Gempa dapat merasakan dirinya diseret keluar rumah sakit. Dia hanya bisa melihat sekelilingnya dengan tidak jelas, hingga akhirnya tentara itu mendorongnya dengan kasar ke tanah. Dia dapat mendengar tentara di sekelilingnya tertawa-tawa. Saat Gempa berusaha bangkit, dia melihat sebuah tas hitam di hadapannya.

"Sebetulnya aku ingin balas memukulmu, tapi aku punya tugas istimewa untukmu!" tentara itu berseru.

Si komandan menunjuk tas hitam itu.

"Tadi kami berhasil meringkus seorang teroris yang hendak melakukan bom syahid.

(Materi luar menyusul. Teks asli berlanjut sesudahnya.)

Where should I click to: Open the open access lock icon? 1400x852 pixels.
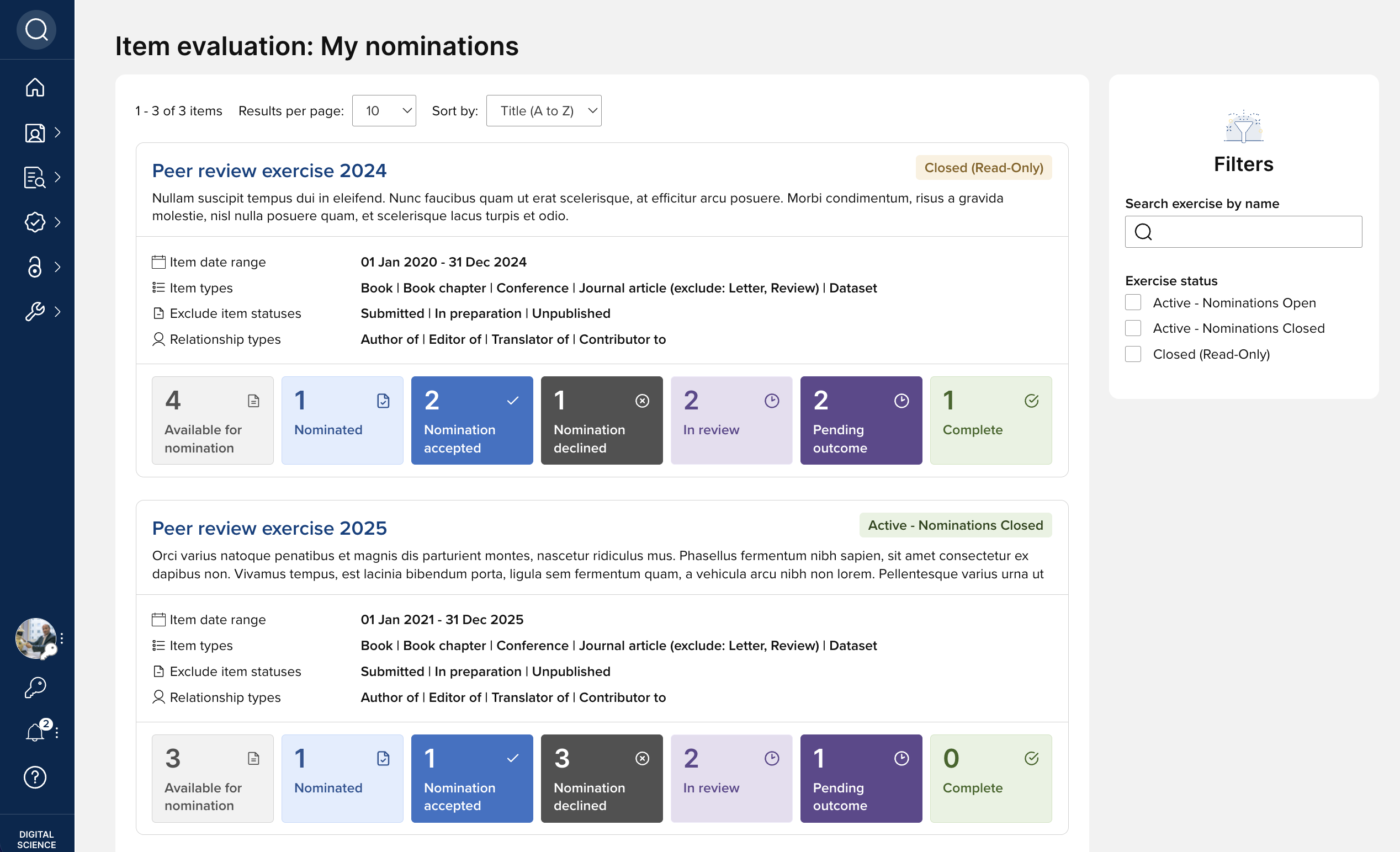coord(35,267)
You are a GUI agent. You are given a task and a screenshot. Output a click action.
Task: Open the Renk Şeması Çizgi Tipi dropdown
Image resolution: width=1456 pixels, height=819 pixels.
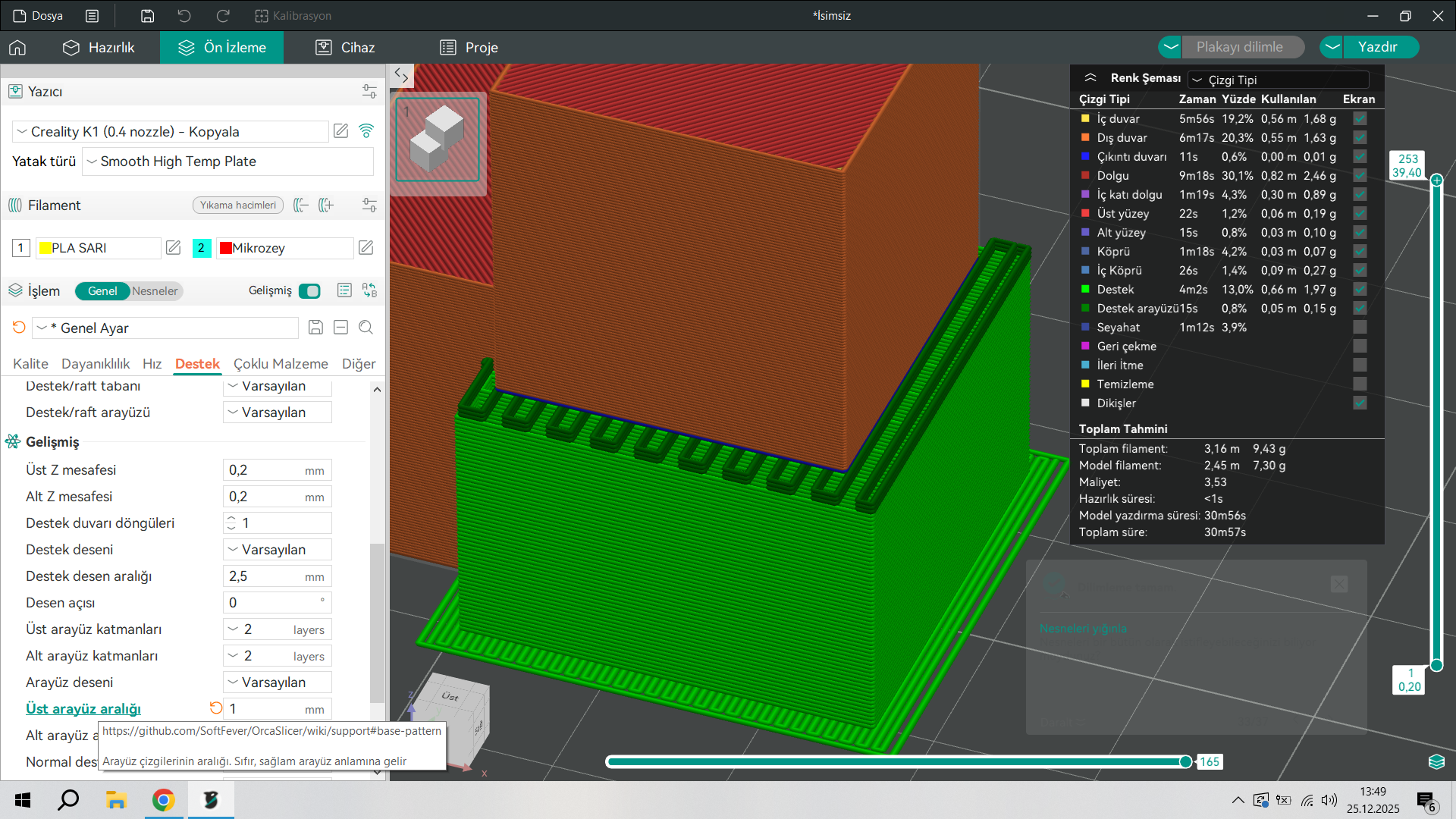(x=1279, y=80)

Kami sudah mengirimnya ke neraka, tapi tasnya belum sempat diperiksa," jelasnya. "Tugasmu adalah memeriksa tas ini! Kami akan mengawasimu dari jauh, jadi jangan coba-coba lari! Kalau kau lari, maka kami akan melubangi kepalamu!"

Mereka kemudian pergi berlindung di sebuah bangunan terdekat, meninggalkan Gempa bersama tas itu.

Gempa gemetar. Dia melihat tas itu dengan penuh ketakutan.

Dia tahu soal aksi bom syahid itu. Yang berencana untuk melakukannya adalah salah satu anggota Hamas yang dia kenal. Informasi yang diketahui Gempa, bahwa orang itu akan mengebom kedutaan Israel hari ini. Bom yang dipakai menggunakan sistem timer, hitung mundur. Yang membuat Gempa ketakutan adalah waktu meledaknya sebentar lagi.

Bagaimana kalau saat dia membuka tas hitam itu, bomnya langsung meledak?

.

.

.

"Di kala Para Pencari Syahid meninggalkan bulu sayapnya di atas Bumi yang Terusir…" -Unknown


FAITH AND FIGHTER

Summary: Di tanah tempat cinta terbunuh ini, Kaizo justru menemukan kembali hatinya. [Warning: Palestine!AU]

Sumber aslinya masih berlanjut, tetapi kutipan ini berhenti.